| Exercise brief |
Among the entries below, only the lines starting at the one with "Task: Open the Ordered status link" and ending at the one with "Viewport: 1334px width, 800px height.", both included, are to be printed exactly.

| Supplied records |

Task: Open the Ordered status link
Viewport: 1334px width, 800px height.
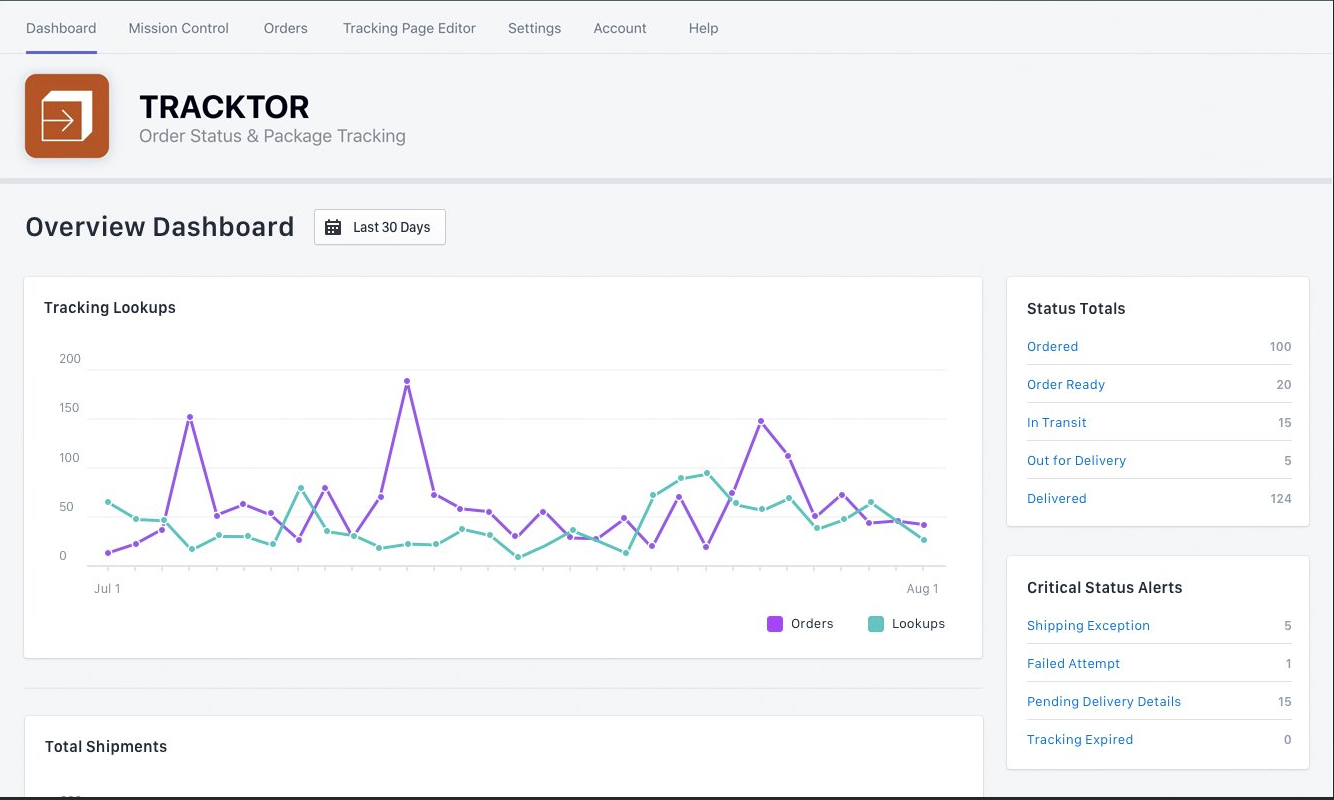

* * *

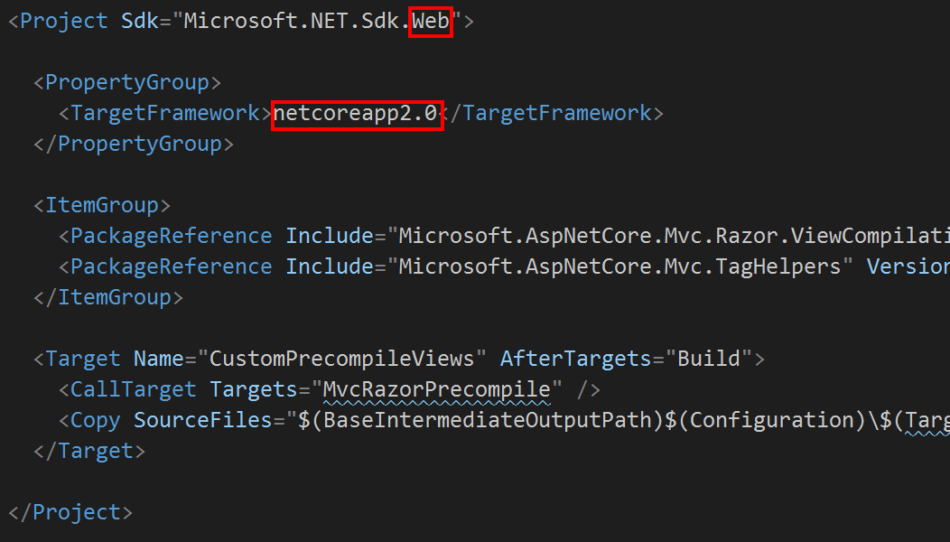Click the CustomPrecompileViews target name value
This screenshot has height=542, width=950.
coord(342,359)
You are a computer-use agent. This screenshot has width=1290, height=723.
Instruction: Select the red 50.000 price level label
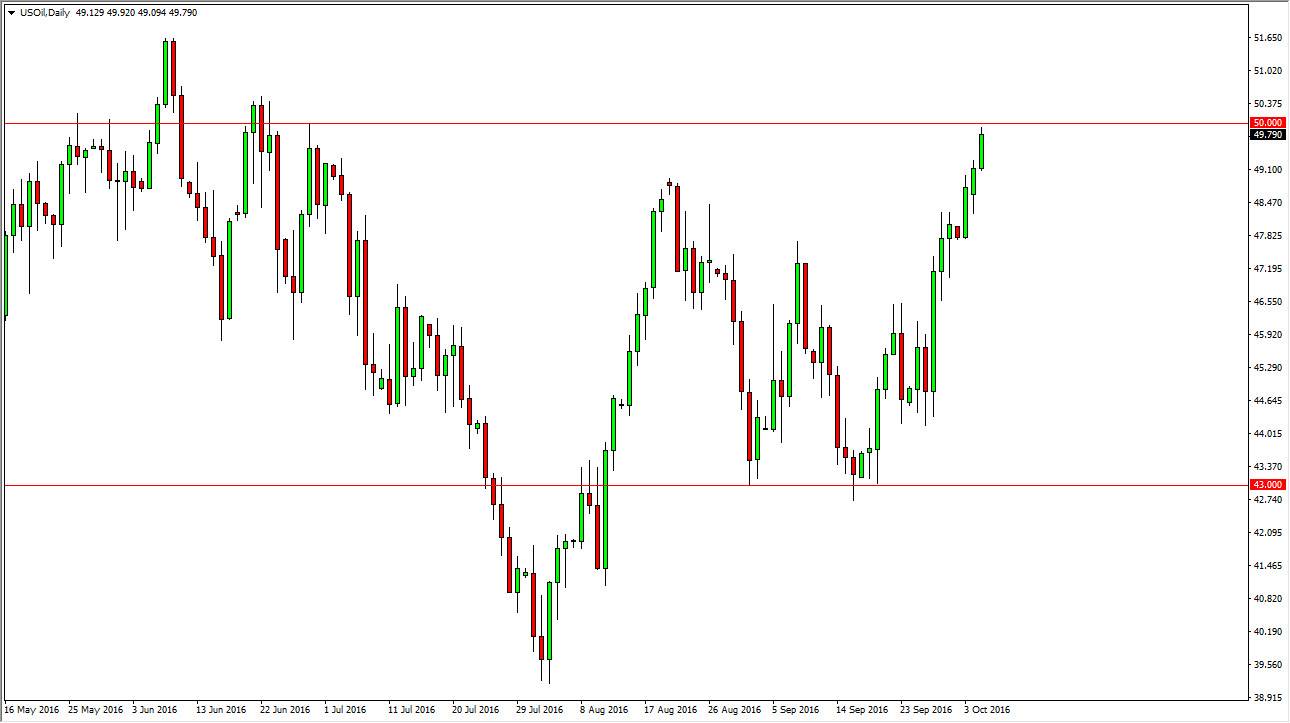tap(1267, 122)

...

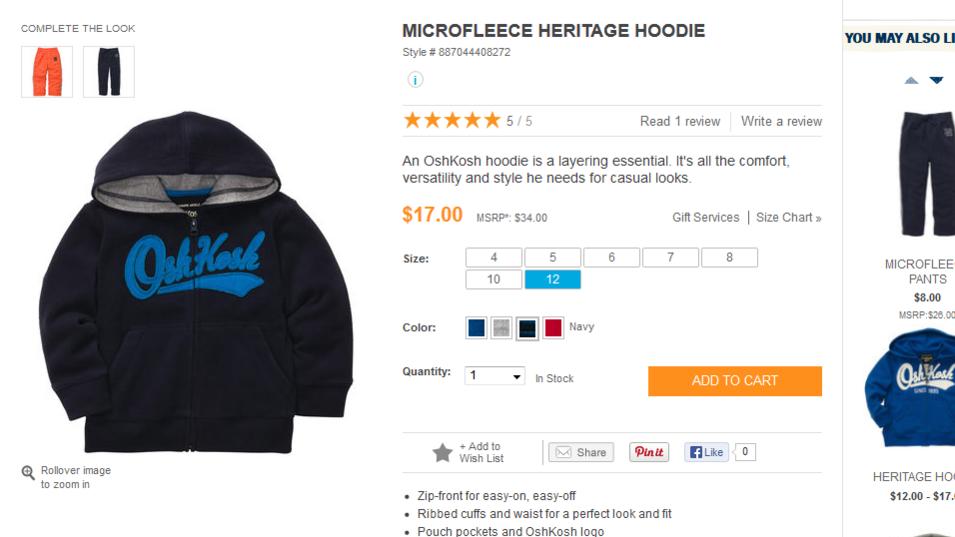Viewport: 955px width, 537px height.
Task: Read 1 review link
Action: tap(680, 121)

| Exercise answer |
Task: Open the Ordered status link
Viewport: 1334px width, 800px height.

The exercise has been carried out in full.